東西南北とも山々との距離があり、善光寺平の広さを感じられる、長野市川中島町。ここで川中島白桃をはじめ、米や野菜を栽培している河島努さんは今年3月、58歳で勤めていた農協を辞め、兼業から専業農家となりました。

毎年お盆前後が川中島白桃の出荷の最盛期。汗びっしょりになりながら、河島さんは農業は楽しいと笑顔を見せます。

「作物は種を撒けば、実がなるんだよ。子どもも育ててみたし、会社には後輩もいたが、人はなかなかうまくいかない(笑)。作物は違うよ。自分が努力すれば、必ず成るよ。木は文句言わないしね(笑)」

河島さんが管理する農地は90アール。近年は、桃や米など旧来から栽培していた作物に加え、ネクタリンや玉ねぎなど新しいチャレンジもしています。

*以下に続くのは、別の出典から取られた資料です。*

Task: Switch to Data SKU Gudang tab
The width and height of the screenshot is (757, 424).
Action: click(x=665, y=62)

今年の出荷は例年より1週間ほど早いという。シャキッとした歯ごたえが自慢の川中島白桃

恵まれた環境で農業を営むということ

河島家は川中島町に代々続く農家。ただ、菩提寺にあった家系図が火災で燃えてしまったため、何代目かはわからないとのこと。河島さんは26歳のとき、当家に入ったお婿さんです。自身は中山間地の農家の生まれ。斜面が多く、決して農業には有利な土地ではありませんでした。

「ここ(川中島町)は、平地が広がっているし、土地は肥沃だし、水利も整備されていて、恵まれているよね。農家の生まれとしては、憧れはあったよ」

義両親は元々、桃やりんごを育てていましたが、次第にキノコ栽培に力を入れていき、河島さんが農協に勤めながら果樹を担当するようになりました。

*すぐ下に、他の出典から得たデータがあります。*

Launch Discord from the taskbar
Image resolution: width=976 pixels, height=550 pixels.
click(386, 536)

「最初はわからないことだらけだったよ。一番は、剪定。どれを切って、どれを残したらいいかまったくわからなかった」

義両親から細かいことを言われたことはなかったと振り返る河島さん。自分の性格を考えるとそれがよかったと笑います。徐々に近隣の遊休農地を借りていき、栽培総面積を増やしていきました。

奥さんの、すが子さんと。ふたりで農園を切り盛りしてきた

除草剤を使わないため、今年から合鴨農法を採りいれた。40羽が元気に泳ぎ回る

健全な食べ物は、健全な土から

河島さんは近年、化学肥料や除草剤を出来るだけ使わないようにしています。

水田には40羽ものカモが泳ぎ、水草をついばんでいました。今年から合鴨農法を始めたのです。その様子を眺める河島さんの表情はうれしそうです。

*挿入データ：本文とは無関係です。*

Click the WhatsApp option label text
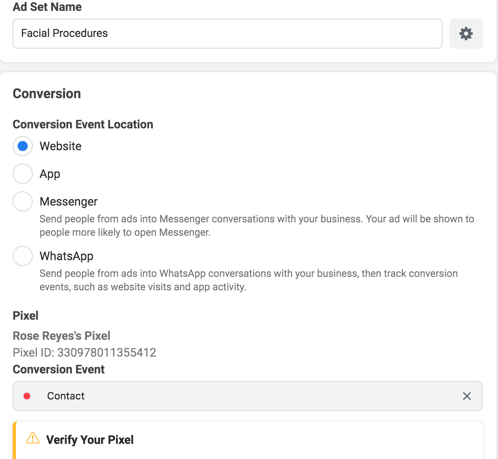Screen dimensions: 498x459 pos(66,256)
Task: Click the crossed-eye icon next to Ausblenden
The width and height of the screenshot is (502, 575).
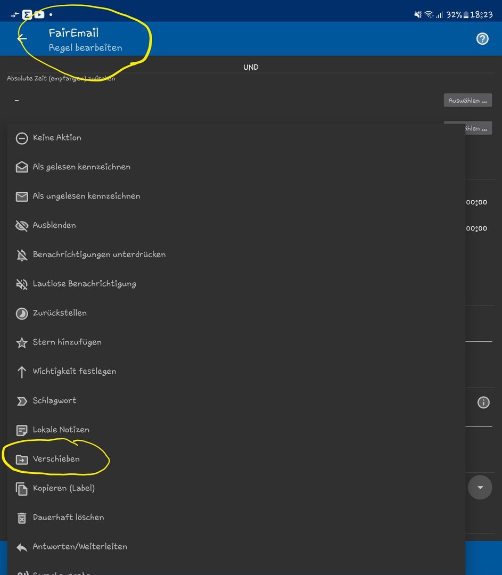Action: coord(22,226)
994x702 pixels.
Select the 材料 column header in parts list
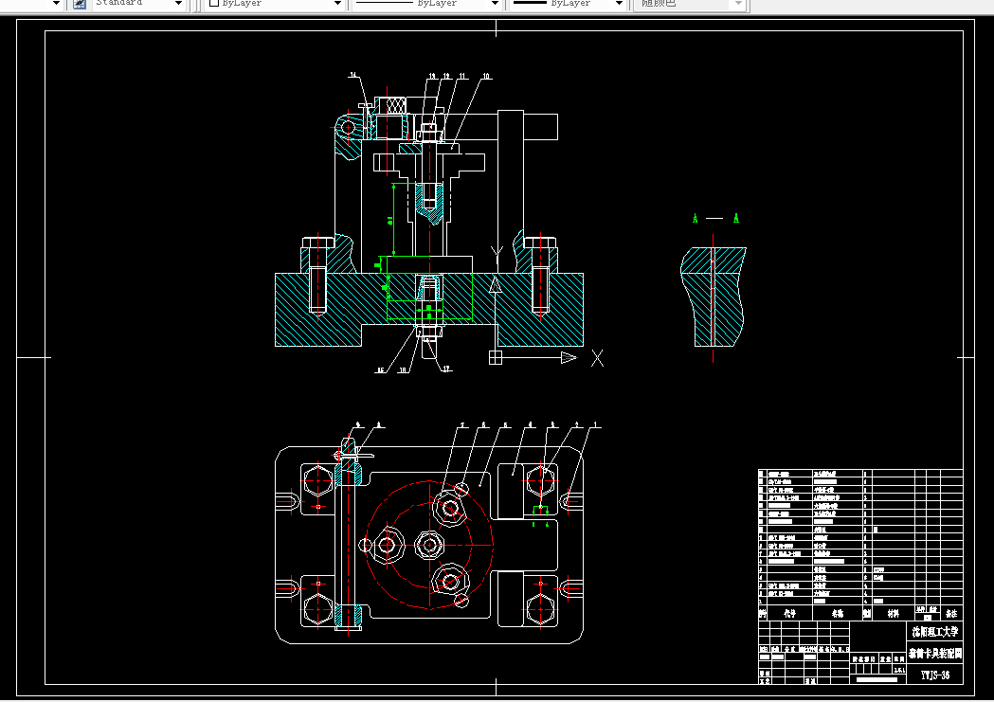pos(892,613)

「健全な食べ物をつくるのは、健全な土ですよ。やっぱり安全、安心だと胸を張って言えるものをつくりたいよね」

河島さんは農協に39年勤めただけあって、地域全体の農業について思うところもあるようです。

「後継者が少ないから、集約して効率のいい産地になっていくしかないと思う。川中島はせっかくブランドあるし、先輩たちが築いたものがたくさんあるんだから、伝承していかないといけないね」

帰りがけに持たせてくださった桃は、とてもみずみずしくて甘く、長野市民であることを誇らしく思えるくらいのおいしさでした。夏のこの時期、わずかな期間しか楽しめない川中島白桃。是非お求めください。

インタビューの最中にも、収穫したてのあかつきと川中島白鳳を出してくれた

(2015/08/10掲載)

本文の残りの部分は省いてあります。